Your point? Believe nothing you see on the internet? There is plenty of evidence to support that epsom salt does aid to recondition batteries. Just grab a cold cranking amp meter, a worn out battery some distilled water and epsom salt and see the results for yourself.

Why would a company spend money doing a lab test? There is no money in this business... The battery companies WANT you to go trade in your old battery and buy a new one.


----------



## uk_caver

Am I missing something, or is it possibly the case that the reason adding water and epsom salts might help _some_ geriatric batteries is that _water_ is being added to them?


----------



## Sylvi

uk_caver said:


> Am I missing something, or is it possibly the case that the reason adding water and epsom salts might help _some_ geriatric batteries is that _water_ is being added to them?



I have tried this works on batteries. But for a short time.

Sylvester.
Sri Lanka.


----------



## mslisaj

Many many years ago this trick was promoted in a automotive class I was taking. I still have the notes for this fix to this day. It's very interesting to read the comments on it. Now about 10 years ago I had some VX-6 sitting on a shelf that my father had purchased years before. I added this product to a five year old battery that was showing it's age. Now I don't know what was in that additive but that battery worked like new for another FIVE years. The interesting thing about it was that when that battery died it just died. It was good today and gone tomorrow but I would buy that product again if I could find it.

I would like to respond to the folks that say this is snake oil and these things don't work. The other comment that I like is when folks say that if this was that good of a product then the manufactures would use it in new batteries. Well the manufactures are in the business to sell new batteries. We all get this. To double the useful life of a battery is good for us but not the folks that build batteries for a living. Getting more useful life out of a battery today only makes good sense with what a battery NOW costs.


----------



## uk_caver

I'm interested in what you mean by 'showing its age' and 'like new'.

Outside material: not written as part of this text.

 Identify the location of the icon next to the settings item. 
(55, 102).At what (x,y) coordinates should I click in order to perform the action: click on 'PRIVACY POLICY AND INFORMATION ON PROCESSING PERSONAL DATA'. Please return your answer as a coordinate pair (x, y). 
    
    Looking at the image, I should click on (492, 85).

Does that relate to short-term output current, or capacity/charge retention?

I've certainly had car batteries which could turn the engine over perfectly as long as the car was run regularly, and which supposedly tested as absolutely fine on an appropriate tester, yet which had lost the vast majority of their capacity and either had high self-discharge, or capacity so low that normal low drain currents would flatten them with a few weeks of inactivity.

Something which made a relatively small difference to the performance of an aged battery compared to its original specification could potentially make a rather larger difference to its actual usability as a source of brief bursts of power to start an engine.

Reading around, it would seem that most people who say that Epsom salts work seem to reckon that, for them, it only gave a fairly brief extra bit of life.

As for VX-6, it does seem that supposedly similar things are around under different names.


----------



## mslisaj

Well to be more specific when I say "showing it's age" I would say getting to be a slow cranker of the engine I am trying to start. I agree that if you have something that is easy to start that it just takes a "kick" to get it running but a start after an overnight sit may take some cranking and it actually holds the load. Now I never ran that battery down just to see how long it would actually crank the engine but it seemed to have a snap about it like a new battery. I have used this in a motorcycle battery too. Where I would only get about three years out of those batteries I now get a good six years before they die. I have never used the Epsom Salt "trick" and I only brought it up in my email to say that I too had even been taught how to use it many years ago. What I treat my batteries with is a product like the VX-6. Again I have no idea what's in it but it works. As I mentioned my motorcycle "uses" batteries because of the amount of time it spends sitting, even with a battery maintainer on it. It was no big deal when the batteries were in the $20 - $30 range but now they are $50 up and if I can stretch the time between replacements for penny's on the dollar I will do that. Now the other battery that I am talking about here I use in an airplane. Again an application where it sits for extended periods. These batteries used to cost in the neighborhood of $90 but now they are over $200. Nothing special about them either except they are certified for an airplane. But again with a good additive I can double the life from four to five years to eight to ten it's worth it to me. 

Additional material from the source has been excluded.